The stuff I really love is the detail he provides about what it’s
really like being a cop: the grittiness, the cold and the drudgery, and the
adrenaline.
And in both his memoir and his novel, he’s captured the camaraderie of the police. “Partners in a squad car could almost seem married, in their devotions and divisions, in the conversations they could pick up from months before, as if they had never stopped talking.” (p. 152)
And this: “We didn’t develop a herd mentality as much as a hive mentality, instantly known to each other by temperament and task, but a droning, indistinguishable whole to an outside observer. That’s probably what it sounded like, too, if you heard us argue over which diner to go to for breakfast.” (p. 184)
So that stuff is lighter in tone, but there are also some scenes that make a person catch her breath, and others that make her blink her eyes really fast to avoid tearing up.
Example: Conlon was part of a team assigned to sift through the debris from Ground Zero, which had been brought to a landfill. They would find personal effects and bones and sections of the airplanes. He writes, “Firemen arrived, with vanloads of hot food—pizza, lasagna, sandwiches—and we looked at each other with gratitude and pity: they were sorry for us, because we had to dig, and we were sorry for them, because of what we dug out. The firemen laid out the food for us and left the tent with their gear, tenderly cradling recovered boots and helmets as if they were infants.” (p. 508)
[blinking fast here]
I’m a sucker for workplace memoirs (also for workplace TV shows: Mary Tyler Moore, The West Wing, Sports Night, The Office), and this is one of the best.
It also fits into a reading/viewing pattern a friend recently
identified in me: I like books about the good guy/hero types.
One more thing. I recently read that Conlon's retired from the police force to write full-time. This, my friends, is good news for the reading public.
7 comments:
I too love workplace memoirs. Nice interview on the Daily show too.
This looks amazing. Love finding out about interesting jobs firsthand. I am adding this to my wish list right now. Thanks for the recommendation.
There's just something about workplace memoirs, isn't there?!
This sounds great. It's always hard to read 9/11 books, especially about the policemen and firefighters who were just trying to help and lost their lives.

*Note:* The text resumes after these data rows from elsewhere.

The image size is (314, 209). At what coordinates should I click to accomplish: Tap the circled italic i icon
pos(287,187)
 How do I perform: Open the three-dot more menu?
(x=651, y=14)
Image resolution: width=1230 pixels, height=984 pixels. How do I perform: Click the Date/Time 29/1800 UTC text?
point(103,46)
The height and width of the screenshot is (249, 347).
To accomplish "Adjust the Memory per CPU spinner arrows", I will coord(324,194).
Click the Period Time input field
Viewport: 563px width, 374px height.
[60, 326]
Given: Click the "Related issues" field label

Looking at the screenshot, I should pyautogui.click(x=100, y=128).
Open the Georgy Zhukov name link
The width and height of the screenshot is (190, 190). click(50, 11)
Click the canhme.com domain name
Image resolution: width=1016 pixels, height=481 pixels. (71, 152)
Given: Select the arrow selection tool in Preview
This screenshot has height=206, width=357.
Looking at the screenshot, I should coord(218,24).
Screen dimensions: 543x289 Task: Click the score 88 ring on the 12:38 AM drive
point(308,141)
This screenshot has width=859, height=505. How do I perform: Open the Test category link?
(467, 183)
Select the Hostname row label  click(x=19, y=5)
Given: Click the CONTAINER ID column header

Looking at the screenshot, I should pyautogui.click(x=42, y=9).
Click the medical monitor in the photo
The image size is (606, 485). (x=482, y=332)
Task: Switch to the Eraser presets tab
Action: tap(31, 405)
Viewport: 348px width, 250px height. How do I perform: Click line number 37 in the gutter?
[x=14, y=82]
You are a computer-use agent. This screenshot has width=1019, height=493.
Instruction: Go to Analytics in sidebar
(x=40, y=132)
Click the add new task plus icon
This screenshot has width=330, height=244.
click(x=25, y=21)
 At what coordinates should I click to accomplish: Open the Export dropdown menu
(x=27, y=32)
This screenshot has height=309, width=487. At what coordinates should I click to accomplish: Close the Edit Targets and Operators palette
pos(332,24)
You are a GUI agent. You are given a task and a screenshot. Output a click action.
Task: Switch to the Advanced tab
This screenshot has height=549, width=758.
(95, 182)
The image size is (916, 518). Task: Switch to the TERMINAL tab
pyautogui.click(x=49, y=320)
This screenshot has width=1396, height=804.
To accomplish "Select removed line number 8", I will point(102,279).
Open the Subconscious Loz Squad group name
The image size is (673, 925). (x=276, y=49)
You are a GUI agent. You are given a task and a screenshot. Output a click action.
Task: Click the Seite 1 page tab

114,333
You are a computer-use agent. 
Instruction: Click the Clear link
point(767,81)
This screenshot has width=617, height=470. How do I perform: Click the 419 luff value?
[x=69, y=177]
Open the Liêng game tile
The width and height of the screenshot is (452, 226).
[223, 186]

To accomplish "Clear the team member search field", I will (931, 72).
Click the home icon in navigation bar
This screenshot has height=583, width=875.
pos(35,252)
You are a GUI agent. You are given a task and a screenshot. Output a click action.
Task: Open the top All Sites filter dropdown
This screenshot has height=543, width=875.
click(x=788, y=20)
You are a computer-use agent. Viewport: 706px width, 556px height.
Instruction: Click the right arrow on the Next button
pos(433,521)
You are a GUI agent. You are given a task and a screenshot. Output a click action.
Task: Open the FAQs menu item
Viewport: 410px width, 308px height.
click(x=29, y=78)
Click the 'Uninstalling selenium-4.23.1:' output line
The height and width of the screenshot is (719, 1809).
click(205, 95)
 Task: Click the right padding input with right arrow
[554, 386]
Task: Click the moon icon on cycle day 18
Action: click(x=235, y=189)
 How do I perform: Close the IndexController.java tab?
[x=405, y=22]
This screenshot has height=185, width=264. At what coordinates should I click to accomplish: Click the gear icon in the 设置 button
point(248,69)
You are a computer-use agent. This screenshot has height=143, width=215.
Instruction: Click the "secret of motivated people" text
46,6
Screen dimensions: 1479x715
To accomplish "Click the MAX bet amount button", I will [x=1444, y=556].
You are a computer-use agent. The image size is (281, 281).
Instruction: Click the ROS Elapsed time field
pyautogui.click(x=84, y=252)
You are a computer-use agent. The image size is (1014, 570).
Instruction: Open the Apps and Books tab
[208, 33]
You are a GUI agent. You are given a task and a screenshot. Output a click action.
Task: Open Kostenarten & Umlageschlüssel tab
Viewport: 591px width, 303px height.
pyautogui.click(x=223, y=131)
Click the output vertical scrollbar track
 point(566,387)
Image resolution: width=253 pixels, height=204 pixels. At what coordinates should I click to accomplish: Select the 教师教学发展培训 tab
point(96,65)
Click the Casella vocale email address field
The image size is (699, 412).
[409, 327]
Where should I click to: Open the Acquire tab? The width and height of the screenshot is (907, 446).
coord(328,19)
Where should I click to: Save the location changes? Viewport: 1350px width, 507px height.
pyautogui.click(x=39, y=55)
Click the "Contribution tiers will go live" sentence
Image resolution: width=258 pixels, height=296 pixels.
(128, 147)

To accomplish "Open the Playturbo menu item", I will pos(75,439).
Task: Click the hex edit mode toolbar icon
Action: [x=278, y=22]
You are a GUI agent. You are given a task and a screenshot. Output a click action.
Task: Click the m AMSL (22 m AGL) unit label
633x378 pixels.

I'll have to check this one out. :) I just finished a great 'workplace' memoir about working in a professional kitchen called "Heat", so I know what you mean about enjoying books that show you what working someplace is really like. :)
Pam -- "Heat" sounds like a good one, too!
LOVE Edward Conlon. I didn't expect to enjoy Blue Blood, but I did. Great book. Love his accent too.
Looking for more workplace memoirs?
Go to the Reader's Advisor Online database (it's free now!) and click:
Advanced Search
Look under Life Stories/Memoirs on the genre tree at the right
highlight "Working Life Memoirs" and click search: voila!
Citizen -- Conlon is amazing. So true. Thanks for the info about where to find other workplace memoirs... I sense a reading spree coming on...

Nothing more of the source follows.